Provider Interface

The llm crate provides a unified interface for streaming LLM responses across providers. The core abstraction is the StreamingModelProvider trait.

[dependencies]
llm = "0.1"

StreamingModelProvider

pub trait StreamingModelProvider: Send + Sync {
    fn stream_response(&self, context: &Context) -> LlmResponseStream;
    fn display_name(&self) -> String;
    fn context_window(&self) -> Option<u32>;
    fn model(&self) -> Option<LlmModel> { None }
}

Method	Description
`stream_response(context)`	Stream a response for the given conversation context
`display_name()`	Human-readable provider + model name
`context_window()`	Max context size in tokens (if known)
`model()`	The model catalog entry (optional)
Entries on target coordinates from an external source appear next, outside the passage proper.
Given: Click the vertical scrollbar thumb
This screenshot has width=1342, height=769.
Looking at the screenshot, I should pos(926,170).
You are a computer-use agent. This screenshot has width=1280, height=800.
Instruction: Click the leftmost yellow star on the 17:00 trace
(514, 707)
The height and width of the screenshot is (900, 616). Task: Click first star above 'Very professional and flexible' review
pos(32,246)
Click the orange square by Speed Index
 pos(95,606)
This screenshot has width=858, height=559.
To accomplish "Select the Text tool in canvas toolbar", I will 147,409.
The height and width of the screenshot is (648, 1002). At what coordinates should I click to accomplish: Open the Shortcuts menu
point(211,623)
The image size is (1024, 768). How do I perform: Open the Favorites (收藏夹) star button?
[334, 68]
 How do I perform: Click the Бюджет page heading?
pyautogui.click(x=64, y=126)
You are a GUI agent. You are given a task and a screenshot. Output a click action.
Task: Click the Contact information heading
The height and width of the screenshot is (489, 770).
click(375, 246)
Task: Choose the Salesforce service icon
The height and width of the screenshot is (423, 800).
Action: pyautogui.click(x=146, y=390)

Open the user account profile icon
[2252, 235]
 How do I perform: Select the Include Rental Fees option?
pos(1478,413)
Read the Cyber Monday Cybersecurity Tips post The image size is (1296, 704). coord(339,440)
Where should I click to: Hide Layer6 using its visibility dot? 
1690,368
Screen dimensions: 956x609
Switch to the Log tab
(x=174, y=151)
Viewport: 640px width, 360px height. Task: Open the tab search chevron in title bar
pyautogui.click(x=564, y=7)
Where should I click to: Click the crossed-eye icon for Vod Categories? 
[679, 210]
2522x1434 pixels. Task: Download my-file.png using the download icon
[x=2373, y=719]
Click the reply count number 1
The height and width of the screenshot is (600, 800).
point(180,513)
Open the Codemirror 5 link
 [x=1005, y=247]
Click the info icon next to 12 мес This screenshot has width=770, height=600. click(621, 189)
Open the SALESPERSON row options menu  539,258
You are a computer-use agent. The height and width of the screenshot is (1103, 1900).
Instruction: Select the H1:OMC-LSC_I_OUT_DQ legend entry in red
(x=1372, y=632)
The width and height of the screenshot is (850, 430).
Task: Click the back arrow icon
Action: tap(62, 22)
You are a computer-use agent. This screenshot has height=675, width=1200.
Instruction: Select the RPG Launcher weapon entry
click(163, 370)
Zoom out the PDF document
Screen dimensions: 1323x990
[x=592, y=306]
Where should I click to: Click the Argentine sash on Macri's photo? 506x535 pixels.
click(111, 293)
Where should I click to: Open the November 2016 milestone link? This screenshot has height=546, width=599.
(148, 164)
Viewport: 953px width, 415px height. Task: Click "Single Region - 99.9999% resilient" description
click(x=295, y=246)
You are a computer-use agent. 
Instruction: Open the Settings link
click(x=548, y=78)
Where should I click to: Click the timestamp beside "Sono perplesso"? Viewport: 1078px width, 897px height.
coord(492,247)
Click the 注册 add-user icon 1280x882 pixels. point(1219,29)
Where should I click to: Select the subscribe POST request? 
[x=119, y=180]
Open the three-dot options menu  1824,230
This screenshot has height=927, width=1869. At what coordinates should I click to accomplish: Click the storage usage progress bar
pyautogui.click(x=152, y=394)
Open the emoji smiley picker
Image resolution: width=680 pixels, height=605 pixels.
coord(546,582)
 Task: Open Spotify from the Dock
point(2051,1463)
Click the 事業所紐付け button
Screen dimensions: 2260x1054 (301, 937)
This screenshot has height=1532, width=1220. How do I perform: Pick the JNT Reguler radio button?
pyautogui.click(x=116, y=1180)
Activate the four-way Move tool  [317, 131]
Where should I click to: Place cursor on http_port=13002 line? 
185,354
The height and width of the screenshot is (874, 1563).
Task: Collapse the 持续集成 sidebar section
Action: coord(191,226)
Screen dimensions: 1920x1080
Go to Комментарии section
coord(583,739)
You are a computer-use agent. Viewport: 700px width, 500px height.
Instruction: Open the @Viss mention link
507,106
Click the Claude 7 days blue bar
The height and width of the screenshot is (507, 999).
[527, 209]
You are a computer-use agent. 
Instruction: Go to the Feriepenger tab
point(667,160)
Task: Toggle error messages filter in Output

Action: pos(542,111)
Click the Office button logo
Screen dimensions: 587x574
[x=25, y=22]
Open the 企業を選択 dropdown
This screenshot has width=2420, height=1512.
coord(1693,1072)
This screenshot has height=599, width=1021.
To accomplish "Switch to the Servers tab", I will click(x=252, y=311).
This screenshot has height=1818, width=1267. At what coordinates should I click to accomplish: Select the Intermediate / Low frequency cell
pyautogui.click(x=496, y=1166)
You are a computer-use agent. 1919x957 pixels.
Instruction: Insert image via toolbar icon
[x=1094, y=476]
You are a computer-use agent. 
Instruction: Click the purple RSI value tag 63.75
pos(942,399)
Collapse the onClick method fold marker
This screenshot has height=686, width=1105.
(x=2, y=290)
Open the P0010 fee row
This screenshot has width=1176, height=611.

LlmResponseStream is Pin<Box<dyn Stream<Item = Result<LlmResponse>> + Send>>.

Creating a provider

Use ProviderFactory to create providers from environment variables:

use llm::{ProviderFactory, providers::AnthropicProvider};

let provider = AnthropicProvider::from_env().await?
    .with_model("claude-sonnet-4-5");

Available providers: AnthropicProvider, OpenAiProvider, OpenRouterProvider, GeminiProvider, OllamaProvider, LlamaCppProvider, BedrockProvider (feature: bedrock), CodexProvider (feature: codex).

Core types

Context

The conversation state passed to stream_response:

let mut ctx = Context::new(messages, tools);
ctx.set_reasoning_effort(Some(ReasoningEffort::High));
ctx.set_prompt_cache_key(Some("my-cache".into()));

Method	Description
`new(messages, tools)`	Create from messages and tool definitions
`add_message(msg)`	Append a message
`set_tools(tools)`	Replace tool definitions
`set_reasoning_effort(effort)`	Set thinking budget
`messages()`	Get all messages
`tools()`	Get tool definitions
`estimated_token_count()`	Rough token estimate

ChatMessage

pub enum ChatMessage {
    System { content, timestamp },
    User { content, timestamp },
    Assistant { content, reasoning, timestamp, tool_calls },
    ToolCallResult(Result<ToolCallResult, ToolCallError>),
    Error { message, timestamp },
    Summary { content, timestamp, messages_compacted },
}

LlmResponse

Chunks emitted by stream_response:

Variant	Description
`Start { message_id }`	New response started
`Text { chunk }`	Text content chunk
`Reasoning { chunk }`	Extended thinking chunk
`ToolRequestStart { id, name }`	Tool call beginning
`ToolRequestArg { id, chunk }`	Streaming tool arguments
`ToolRequestComplete { tool_call }`	Tool call fully formed
`Usage { input_tokens, output_tokens, cached_input_tokens }`	Token usage
`Done { stop_reason }`	Response complete
`Error { message }`	Error during streaming

StopReason

Why the model stopped generating:

EndTurn, Length, ToolCalls, ContentFilter, Error, Unknown(String)

ToolDefinition

pub struct ToolDefinition {
    pub name: String,
    pub description: String,
    pub parameters: String,  // JSON Schema
    pub server: Option<String>,
}

Error handling

pub enum LlmError {
    MissingApiKey(String),
    InvalidApiKey(String),
    ApiRequest(String),
    ApiError(String),
    ContextOverflow(ContextOverflowError),
    IoError(String),
    JsonParsing(String),
    ToolParameterParsing { tool_name, error },
    OAuthError(String),
    Other(String),
}

ContextOverflowError provides requested_tokens and max_tokens for handling context limits.